Some entries
________________________________________
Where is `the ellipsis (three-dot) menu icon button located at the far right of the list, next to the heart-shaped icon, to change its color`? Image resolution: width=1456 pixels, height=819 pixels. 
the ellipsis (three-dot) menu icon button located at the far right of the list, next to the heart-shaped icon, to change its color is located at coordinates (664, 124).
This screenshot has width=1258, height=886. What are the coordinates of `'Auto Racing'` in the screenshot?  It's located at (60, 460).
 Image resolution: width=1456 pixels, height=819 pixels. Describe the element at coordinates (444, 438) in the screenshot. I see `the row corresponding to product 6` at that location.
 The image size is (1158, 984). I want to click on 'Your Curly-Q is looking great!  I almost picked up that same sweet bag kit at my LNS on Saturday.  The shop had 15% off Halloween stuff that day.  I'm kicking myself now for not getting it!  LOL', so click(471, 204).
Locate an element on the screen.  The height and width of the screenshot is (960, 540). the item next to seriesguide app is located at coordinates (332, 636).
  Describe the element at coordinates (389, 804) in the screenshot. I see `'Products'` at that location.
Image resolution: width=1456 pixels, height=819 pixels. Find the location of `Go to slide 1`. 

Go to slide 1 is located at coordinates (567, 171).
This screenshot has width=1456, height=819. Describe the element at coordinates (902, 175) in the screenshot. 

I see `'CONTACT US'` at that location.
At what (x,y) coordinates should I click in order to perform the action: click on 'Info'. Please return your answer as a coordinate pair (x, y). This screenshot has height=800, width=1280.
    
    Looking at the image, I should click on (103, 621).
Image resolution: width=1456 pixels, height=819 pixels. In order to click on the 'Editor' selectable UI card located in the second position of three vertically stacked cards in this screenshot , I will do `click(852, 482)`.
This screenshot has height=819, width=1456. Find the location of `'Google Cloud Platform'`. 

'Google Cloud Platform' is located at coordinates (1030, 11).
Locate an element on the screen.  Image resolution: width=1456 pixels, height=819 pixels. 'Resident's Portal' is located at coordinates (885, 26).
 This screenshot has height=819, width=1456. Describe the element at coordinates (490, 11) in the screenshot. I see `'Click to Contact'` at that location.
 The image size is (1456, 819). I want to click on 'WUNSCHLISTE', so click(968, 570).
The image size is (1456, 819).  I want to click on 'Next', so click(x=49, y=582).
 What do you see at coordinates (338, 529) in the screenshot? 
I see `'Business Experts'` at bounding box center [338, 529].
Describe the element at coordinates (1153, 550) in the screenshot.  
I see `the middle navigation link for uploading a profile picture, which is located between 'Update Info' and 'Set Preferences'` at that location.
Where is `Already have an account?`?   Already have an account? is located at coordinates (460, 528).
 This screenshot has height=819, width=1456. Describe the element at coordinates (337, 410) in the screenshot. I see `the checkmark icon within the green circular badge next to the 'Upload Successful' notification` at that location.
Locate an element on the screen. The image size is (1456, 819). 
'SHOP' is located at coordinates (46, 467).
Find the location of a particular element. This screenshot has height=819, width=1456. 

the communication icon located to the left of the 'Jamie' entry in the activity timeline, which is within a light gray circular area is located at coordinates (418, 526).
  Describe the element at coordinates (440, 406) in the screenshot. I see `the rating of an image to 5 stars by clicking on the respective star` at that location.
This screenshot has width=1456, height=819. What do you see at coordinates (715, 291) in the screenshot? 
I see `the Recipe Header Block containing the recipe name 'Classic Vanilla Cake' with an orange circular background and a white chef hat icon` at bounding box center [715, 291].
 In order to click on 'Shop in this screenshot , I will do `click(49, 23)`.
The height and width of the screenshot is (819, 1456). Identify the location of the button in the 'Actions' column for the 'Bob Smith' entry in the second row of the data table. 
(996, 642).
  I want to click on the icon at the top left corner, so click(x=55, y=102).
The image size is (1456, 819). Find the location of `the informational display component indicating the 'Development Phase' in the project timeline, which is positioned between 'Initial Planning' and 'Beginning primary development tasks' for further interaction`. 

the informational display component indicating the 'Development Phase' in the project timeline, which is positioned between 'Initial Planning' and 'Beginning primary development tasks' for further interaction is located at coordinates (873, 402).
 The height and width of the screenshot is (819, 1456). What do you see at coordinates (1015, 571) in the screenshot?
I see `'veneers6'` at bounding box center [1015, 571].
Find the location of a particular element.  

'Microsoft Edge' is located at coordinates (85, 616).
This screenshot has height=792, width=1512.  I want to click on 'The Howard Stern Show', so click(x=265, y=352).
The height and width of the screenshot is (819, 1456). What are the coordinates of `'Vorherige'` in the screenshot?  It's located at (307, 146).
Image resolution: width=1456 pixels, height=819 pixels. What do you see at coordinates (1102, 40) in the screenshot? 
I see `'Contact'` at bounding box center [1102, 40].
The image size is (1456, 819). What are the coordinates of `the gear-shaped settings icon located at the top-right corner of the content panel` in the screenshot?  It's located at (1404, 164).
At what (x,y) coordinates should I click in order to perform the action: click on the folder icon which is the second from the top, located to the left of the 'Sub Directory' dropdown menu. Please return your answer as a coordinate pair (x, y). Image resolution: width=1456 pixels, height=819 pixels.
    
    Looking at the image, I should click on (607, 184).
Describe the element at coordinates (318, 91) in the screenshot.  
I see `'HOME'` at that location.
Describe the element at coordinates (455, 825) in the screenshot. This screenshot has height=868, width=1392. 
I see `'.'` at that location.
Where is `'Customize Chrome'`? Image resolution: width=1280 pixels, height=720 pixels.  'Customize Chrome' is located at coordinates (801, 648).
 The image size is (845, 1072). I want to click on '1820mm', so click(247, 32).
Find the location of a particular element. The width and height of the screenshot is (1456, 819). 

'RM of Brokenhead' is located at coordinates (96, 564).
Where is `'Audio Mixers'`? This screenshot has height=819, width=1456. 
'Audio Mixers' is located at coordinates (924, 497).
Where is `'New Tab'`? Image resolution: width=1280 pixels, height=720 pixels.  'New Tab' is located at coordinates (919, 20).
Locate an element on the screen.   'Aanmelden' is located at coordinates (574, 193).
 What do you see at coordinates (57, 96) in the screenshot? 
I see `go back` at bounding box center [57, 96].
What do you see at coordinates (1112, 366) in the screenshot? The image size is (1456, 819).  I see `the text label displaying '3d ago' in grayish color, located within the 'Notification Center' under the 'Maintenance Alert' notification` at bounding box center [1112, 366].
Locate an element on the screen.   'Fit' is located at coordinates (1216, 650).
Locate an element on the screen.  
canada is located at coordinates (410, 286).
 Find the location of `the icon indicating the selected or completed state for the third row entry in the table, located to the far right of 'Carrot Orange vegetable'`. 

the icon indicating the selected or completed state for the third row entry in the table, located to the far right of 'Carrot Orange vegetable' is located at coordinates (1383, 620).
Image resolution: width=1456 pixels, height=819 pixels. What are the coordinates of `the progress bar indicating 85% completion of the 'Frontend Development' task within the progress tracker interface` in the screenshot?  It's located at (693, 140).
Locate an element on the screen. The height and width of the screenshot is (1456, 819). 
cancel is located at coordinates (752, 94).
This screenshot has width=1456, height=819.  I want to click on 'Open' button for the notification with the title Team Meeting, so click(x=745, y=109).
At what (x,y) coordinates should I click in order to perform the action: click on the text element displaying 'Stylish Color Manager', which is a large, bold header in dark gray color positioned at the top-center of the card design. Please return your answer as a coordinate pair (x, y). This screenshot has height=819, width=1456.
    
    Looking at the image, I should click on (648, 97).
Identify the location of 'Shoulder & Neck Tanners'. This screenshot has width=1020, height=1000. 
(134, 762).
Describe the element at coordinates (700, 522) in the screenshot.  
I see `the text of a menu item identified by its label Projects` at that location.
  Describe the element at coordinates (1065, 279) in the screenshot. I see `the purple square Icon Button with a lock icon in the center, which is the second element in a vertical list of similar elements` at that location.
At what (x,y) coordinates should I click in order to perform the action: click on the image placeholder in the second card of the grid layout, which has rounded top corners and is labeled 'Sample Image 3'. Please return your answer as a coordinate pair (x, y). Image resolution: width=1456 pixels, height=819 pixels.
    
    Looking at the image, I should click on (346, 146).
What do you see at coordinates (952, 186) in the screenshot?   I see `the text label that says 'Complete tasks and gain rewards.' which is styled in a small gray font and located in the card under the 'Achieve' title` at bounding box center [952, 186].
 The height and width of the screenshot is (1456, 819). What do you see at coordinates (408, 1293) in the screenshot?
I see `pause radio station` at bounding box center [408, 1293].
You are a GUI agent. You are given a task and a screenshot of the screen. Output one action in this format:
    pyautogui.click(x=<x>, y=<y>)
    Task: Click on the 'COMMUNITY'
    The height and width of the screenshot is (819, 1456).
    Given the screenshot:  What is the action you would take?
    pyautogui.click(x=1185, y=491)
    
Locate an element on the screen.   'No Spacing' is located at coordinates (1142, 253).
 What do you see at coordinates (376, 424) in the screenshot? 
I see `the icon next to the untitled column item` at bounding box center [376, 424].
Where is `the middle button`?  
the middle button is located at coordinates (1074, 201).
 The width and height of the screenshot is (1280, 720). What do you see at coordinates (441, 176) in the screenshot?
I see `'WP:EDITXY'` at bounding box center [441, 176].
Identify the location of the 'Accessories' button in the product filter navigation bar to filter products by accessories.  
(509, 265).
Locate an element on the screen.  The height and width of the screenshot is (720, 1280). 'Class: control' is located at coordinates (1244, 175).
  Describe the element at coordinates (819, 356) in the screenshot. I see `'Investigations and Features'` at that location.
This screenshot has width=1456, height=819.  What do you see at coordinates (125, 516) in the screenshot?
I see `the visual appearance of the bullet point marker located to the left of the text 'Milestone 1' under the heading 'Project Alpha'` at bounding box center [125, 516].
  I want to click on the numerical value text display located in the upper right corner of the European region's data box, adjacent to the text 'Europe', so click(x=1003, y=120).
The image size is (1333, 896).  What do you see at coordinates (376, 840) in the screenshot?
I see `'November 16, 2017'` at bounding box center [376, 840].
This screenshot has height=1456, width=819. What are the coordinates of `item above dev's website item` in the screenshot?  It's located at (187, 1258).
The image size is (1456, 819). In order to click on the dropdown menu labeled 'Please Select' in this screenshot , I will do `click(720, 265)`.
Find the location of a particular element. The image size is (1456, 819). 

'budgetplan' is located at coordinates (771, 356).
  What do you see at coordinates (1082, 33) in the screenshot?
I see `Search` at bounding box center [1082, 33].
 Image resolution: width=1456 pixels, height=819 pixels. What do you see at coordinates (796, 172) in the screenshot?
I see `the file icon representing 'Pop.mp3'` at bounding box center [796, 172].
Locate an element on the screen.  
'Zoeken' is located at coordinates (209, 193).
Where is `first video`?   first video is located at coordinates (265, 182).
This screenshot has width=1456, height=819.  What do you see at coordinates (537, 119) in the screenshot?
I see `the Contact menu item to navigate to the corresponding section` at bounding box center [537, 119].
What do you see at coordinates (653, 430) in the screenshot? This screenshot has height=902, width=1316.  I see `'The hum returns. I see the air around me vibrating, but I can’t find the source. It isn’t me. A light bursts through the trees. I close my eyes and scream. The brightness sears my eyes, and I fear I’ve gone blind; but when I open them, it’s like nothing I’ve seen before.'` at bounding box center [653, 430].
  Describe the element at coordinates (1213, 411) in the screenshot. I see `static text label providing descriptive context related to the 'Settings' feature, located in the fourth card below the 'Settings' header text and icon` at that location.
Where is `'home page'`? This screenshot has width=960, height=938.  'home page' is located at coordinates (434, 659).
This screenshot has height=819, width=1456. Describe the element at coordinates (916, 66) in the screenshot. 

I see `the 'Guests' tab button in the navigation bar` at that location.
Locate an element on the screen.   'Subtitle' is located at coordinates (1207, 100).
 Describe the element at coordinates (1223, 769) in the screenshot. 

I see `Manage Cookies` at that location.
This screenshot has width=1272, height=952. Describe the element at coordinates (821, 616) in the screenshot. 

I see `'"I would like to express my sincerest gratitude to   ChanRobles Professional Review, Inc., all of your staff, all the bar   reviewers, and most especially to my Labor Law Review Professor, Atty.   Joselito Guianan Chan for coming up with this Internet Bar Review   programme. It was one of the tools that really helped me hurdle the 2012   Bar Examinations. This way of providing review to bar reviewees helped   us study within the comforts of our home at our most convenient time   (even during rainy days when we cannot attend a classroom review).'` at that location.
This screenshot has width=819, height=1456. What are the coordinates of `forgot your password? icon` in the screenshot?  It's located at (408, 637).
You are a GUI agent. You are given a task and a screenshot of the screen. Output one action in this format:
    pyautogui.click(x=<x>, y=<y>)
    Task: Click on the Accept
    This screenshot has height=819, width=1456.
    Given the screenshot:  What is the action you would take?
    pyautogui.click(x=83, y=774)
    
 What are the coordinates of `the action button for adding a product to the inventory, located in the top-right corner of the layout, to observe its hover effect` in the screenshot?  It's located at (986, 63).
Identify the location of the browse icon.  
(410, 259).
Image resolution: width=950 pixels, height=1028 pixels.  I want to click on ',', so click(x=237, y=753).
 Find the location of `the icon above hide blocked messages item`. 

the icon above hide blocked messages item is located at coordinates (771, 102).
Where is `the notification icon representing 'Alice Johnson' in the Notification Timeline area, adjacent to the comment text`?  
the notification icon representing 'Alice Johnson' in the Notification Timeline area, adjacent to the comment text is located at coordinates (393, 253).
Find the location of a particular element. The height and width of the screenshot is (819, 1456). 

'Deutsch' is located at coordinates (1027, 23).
________________________________________
[Instruction]
Duplicate, word for word, the part of the entries above that opens with the line containing "This screenshot has height=792, width=1512." and closes with the line containing "at (307, 146).".

[Answer for this exercise]
This screenshot has height=792, width=1512.  I want to click on 'The Howard Stern Show', so click(x=265, y=352).
The height and width of the screenshot is (819, 1456). What are the coordinates of `'Vorherige'` in the screenshot?  It's located at (307, 146).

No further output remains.